Novel Ring Systems: Spiro[Cycloalkane] Derivatives of Triazolo- and Tetrazolo-Pyridazines

Abstract

In orderto synthesize new pyridazine derivatives anellated with different nitrogen heterocyclic moieties, spiro[cycloalkane]pyridazinones were transformed into the corresponding thioxo derivatives via a reaction with phosphorus pentasulfide. The reaction of the formed 2,3-diazaspiro[5.5] undec-3-ene-1-thiones with hydrazine provided the corresponding 1-hydrazono-2,3-diazaspiro[5.5] undec-3-ene, whose diazotization led to the desired spiro[cyclohexane-1,8'-tetrazolo[1,5-b]pyridazines. The reaction of dihydropyridazinethiones with benzhydrazide afforded the corresponding 7H-spiro[[1,2,4]triazolo[4,3-b]pyridazin-8,1'-cyclohexanes]. As a result of our work, seven new pyridazinethione intermediates were prepared, which served as starting materials for the synthesis of two kinds of new ring systems: tetrazolo-pyridazines and triazolo-pyridazines. The six new annulated derivatives were characterized by physicochemical parameters. The new N-heterocycles are valuable members of the large family of pyridazines.

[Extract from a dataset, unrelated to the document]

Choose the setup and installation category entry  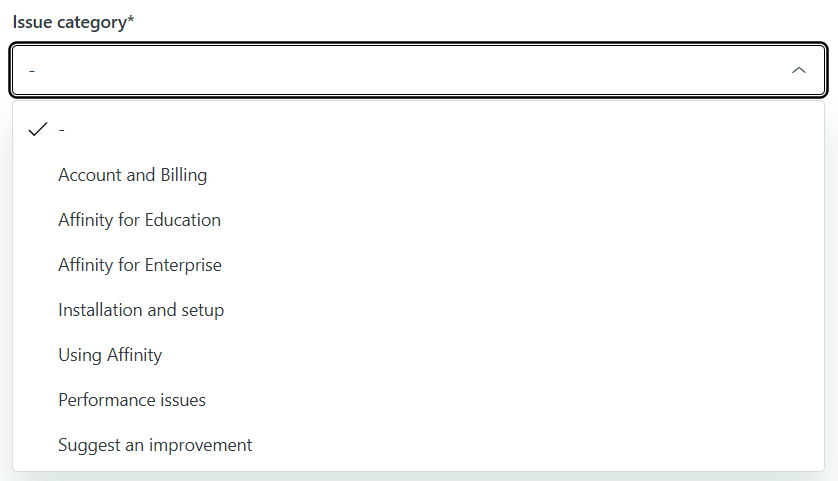141,310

Keywords: N-heterocycles; diazotization; pyridazine derivatives; tetrazolo-pyridazines; thionation; triazolo-pyridazines.

Figure 1

Pyridazine derivatives under clinical development: ensartinib, relugolix, talazoparib, and olaparib.

Scheme 1

Synthesis of spiro[cycloalkane]pyridazinones (4a–d and 5a,b) [24,25]; (a) 1a,b (1.0 mmol), Friedel–Crafts reaction: AlCl₃ (3.0 mmol), ArH derivative (3.0 mmol), 0 °C (30 min) -> room temperature (RT) (24 h); Grignardreaction: Grignard reagent (1.0 mmol), 0 °C (30 min) -> RT (24 h); (b) 2,3 (0.80 mmol), hydrazine hydrate (2.40 mmol), EtOH, reflux, (4 h); (c) 4a–d, 5a,b isolated yields after thin layer chromatography (TLC) purification: 35–97% [24,25].

Scheme 2

Thionation reaction of the spiro[cycloalkane]pyridazinones (4a–d and 5a,b); (a) 4a–d, 5a,b (1.0 mmol), P₂S₅ (3.0 mmol), PhMe, reflux, (6–8 h); (b) 6a–d, 7a,b isolated yields after TLC purification: 40–89%.

Scheme 3

Preparation of 1-(4-methoxyphenyl)-2,3-diazaspiro[5.5]undec-1-ene-4-thione (6e): (a) 1a (1.0 mmol), Friedel–Crafts reaction: AlCl₃ (3.0 mmol), anizole (3.0 mmol), 0 °C (30 min) -> RT (24 h); (b) 2a,e (0.80 mmol), hydrazine hydrate (2.40 mmol), EtOH, reflux, (4 h); (c) 2a,e (1.0 mmol), P₂S₅ (3.0 mmol), PhMe, reflux, (6–8 h); (d) 2e isolated yield after TLC purification: 14%.

Scheme 4

Synthesis of the hydrazono-pyridazinone (8a–c) and tetrazole derivatives (9a–c) (a) 6a–c (0.40 mmol), hydrazine monohydrate (1.20 mmol), tetrahydrofuran (THF), reflux, (5 h); (b) 8a–c (0.34 mmol), NaNO₂ (0.51 mmol), 0.5 N HCl, 5 °C, (2 h); (c) 8a–c isolated yields after TLC purification: 48–61%; (d) 9a–c isolated yields after TLC purification: 45–77%.

Scheme 5

Reaction of thioxo-derivatives (6a–c) with benzoic acid hydrazide (11) (a) 6a–c (0.73 mmol), 11 (2.20 mmol), n-BuOH, reflux, (84 h); (b) (c) 10a–c isolated yields after TLC purification: 14–42%.